Sounds Crazy, but we love the cold!

(row one) The most snow angels ever made at one time was in Bismarck, North Dakota, 2007. (row two) One septillion, the number of snow crystals that fall from the sky every winter; (row three) The tallest snow person ever built was in Bethel, Maine; The coldest temperature ever recorded was at Vostok Station in Antarctica; (row four) If you answered “the fear of snow”, you win!; 76 inches was the most snow ever recorded in 24 hours in the United States. (row five) Some animals turn white during the winter like this really, really cute ermine; Speaking of cute, this human baby doesn’t change colors but certainly is cute! (row six) You can actually watch a soap bubble freeze in front of your own eyes, see how in the video link below; There’s nothing quite like a brisk winter walk with the one you love. (row seven) And when we’re done with that brisk walk, there’s nothing quite some hot cocoa with marshmallows to help warm you back up.


Hopefully you all enjoyed a great holiday break with family and friends.  And I’m guessing, you said out loud the same thing I have over the past few weeks – “wow, it’s cold outside”.  As a native NE Ohioan, I’ll admit I’m pretty used to these low temperatures.  They slow me down a bit when I go out for my morning run, but for those of you who also enjoy a good run in the cold, you can appreciate the frost on your scarf, frozen eyelashes and the clear, crisp air in your lungs amongst other things that freeze!   At KHT, along with the cold outside temperatures, we’re also really happy with our “controlled” inside deep cryogenic freeze temperatures. -300F Our K-LIFE Division is your PIA (pain in the @%$) Jobs! problem solution for tool edge retention, toughness and surface wear resistance.  Don’t worry there will be more to come at a later date on this great process! For my trivia buffs, and scientists, here’s some fun facts about cold, temperatures and lifestyles.  And be sure to watch the bubble freezing video HERE  – it’s awesome!

  1. While it seems counterintuitive, Earth is actually closest to the sun in December, even though winter solstice is the shortest day of the year.
  2. The coldest temperature ever recorded was -123° C at Vostok Station in Antarctica in 1983.
  3. According to the Guinness World Records, on January 28, 1887, a snowflake 15 inches wide and 8 inches thick fell in Fort Keogh, Montana, making it the largest snowflake ever observed.
  4. Chionophobia is the persistent fear of snow, especially becoming trapped by snow. The term is derived from the Greek words chion and phobos, meaning “snow” and “fear,” respectively.
  5. Every winter, at least one septillion (that’s 1 followed by 24 zeros) snow crystals fall from the sky, and a single snowstorm can drop 39 million tons of snow.
  6. A New Zealand insect called the Weta freezes completely solid when temperatures drop during the winter. However, when temperatures warm back up, the insect unfreezes, thaws, and resumes its activities.

**GIVEN INFORMATION:**
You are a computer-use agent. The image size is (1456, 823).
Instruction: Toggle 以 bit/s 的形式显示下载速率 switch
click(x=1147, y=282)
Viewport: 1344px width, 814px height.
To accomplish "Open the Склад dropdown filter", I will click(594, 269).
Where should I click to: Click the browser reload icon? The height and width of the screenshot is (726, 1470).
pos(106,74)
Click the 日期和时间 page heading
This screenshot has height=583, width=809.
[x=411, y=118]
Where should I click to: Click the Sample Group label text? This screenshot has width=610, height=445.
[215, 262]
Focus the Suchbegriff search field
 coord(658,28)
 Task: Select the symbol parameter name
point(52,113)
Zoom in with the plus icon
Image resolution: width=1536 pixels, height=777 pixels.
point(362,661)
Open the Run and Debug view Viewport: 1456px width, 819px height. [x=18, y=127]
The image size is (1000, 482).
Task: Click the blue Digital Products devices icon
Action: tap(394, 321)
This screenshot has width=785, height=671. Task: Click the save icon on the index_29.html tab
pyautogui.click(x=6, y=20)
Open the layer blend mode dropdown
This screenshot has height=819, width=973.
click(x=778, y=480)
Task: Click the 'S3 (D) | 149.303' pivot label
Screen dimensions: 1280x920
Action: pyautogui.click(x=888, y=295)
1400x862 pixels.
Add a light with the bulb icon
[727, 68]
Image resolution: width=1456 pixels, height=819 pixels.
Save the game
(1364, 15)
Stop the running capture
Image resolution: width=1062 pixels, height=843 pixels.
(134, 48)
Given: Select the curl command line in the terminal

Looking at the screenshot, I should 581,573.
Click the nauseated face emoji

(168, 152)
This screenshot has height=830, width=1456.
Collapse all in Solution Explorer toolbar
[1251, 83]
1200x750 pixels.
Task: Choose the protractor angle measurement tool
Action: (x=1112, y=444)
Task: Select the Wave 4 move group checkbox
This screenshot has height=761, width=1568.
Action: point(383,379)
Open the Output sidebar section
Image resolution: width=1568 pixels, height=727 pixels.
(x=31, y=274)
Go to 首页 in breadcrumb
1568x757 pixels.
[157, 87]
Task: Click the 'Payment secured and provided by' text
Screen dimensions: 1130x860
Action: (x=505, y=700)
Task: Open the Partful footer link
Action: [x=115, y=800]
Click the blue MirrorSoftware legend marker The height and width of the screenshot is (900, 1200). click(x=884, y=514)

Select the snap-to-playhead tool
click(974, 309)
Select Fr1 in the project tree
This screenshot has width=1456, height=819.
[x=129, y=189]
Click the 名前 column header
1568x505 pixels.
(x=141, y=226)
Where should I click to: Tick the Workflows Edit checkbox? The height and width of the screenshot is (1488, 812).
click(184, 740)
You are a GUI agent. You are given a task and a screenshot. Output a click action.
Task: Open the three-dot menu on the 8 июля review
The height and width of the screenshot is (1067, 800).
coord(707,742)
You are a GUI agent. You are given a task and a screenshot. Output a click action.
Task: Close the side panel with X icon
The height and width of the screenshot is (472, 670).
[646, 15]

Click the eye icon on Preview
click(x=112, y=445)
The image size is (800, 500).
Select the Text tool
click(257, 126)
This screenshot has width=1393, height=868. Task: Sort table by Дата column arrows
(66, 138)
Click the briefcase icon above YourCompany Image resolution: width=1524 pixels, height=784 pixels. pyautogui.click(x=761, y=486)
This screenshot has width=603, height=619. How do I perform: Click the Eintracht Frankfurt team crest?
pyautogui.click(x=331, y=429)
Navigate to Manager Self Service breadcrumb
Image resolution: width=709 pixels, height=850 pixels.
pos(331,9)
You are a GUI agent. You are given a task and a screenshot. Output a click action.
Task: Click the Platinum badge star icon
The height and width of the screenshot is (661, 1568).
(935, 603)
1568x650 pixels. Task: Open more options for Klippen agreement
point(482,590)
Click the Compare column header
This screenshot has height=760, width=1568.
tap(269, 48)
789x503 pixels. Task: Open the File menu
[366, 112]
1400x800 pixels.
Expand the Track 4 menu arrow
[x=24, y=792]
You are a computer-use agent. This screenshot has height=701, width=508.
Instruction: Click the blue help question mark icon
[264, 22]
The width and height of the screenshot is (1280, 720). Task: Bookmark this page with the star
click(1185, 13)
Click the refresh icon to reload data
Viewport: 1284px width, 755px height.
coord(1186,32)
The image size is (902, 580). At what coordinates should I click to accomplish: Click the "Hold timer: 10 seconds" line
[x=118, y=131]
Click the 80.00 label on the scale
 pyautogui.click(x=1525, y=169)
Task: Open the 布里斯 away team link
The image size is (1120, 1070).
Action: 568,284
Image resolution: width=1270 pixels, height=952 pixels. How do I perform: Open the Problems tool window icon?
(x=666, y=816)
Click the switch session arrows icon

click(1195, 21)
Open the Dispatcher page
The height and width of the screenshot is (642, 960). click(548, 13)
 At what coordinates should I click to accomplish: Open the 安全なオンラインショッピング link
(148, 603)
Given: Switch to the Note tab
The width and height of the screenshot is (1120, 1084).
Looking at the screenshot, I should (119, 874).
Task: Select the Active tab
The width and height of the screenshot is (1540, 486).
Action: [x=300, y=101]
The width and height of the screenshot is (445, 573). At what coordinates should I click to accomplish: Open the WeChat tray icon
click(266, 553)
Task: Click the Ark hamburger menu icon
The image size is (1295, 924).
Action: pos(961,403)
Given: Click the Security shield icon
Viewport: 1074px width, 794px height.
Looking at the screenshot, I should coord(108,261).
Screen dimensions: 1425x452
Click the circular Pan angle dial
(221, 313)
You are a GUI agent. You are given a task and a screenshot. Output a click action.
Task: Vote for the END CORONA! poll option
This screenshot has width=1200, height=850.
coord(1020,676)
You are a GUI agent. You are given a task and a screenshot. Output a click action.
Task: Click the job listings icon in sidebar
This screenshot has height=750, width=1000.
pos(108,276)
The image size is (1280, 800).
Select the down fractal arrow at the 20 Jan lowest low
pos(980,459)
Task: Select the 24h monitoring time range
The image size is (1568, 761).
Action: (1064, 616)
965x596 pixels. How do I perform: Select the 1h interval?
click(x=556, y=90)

**REQUEST 1:** List every place named in the parenthetical row descriptions near the top of the cold-weather trivia post.
**REQUEST 2:** Return the part of the cold-weather trivia post between "3. According to" and "resumes its activities.", inclusive.
**REQUEST 3:** Resume the cold-weather trivia post from its final sentence onward.
The lines have no connection to the cold-weather trivia post.

**RESULT 1:** Bismarck, North Dakota; Bethel, Maine; Vostok Station in Antarctica; the United States

**RESULT 2:**
3. According to the Guinness World Records, on January 28, 1887, a snowflake 15 inches wide and 8 inches thick fell in Fort Keogh, Montana, making it the largest snowflake ever observed.
  4. Chionophobia is the persistent fear of snow, especially becoming trapped by snow. The term is derived from the Greek words chion and phobos, meaning “snow” and “fear,” respectively.
  5. Every winter, at least one septillion (that’s 1 followed by 24 zeros) snow crystals fall from the sky, and a single snowstorm can drop 39 million tons of snow.
  6. A New Zealand insect called the Weta freezes completely solid when temperatures drop during the winter. However, when temperatures warm back up, the insect unfreezes, thaws, and resumes its activities.

**RESULT 3:**
  7. The largest recorded snowman ever built was in Bethel, Maine, in February 1999. The 113-foot, 7-inch snowman broke the previous record held by Yamagata, Japan, at 96 feet and 7 inches.
  8. Bismarck, North Dakota, holds the record for the most snow angels at one time. On February 17, 2007, several schools joined forces to create 8,962 snow angels.
  9. Even today, the Kwakiutl Indians of British Columbia change their names and take on the names of their ancestors at the beginning of winter. They believe this will protect them from the spirits of the dead who return at this time of year.
  10. While the winter solstice is the shortest day of the year, seasonal lag means that the coldest period usually follows the solstice by a few weeks.
  11. Snow appears white because snow is a bunch of individual ice crystals arranged together. When light hits snow, it bounces all around the ice crystals and the “color” of all the frequencies in the visible spectrum combined in equal measure is white. While white is the color we see in snow, individual ice crystals are actually translucent.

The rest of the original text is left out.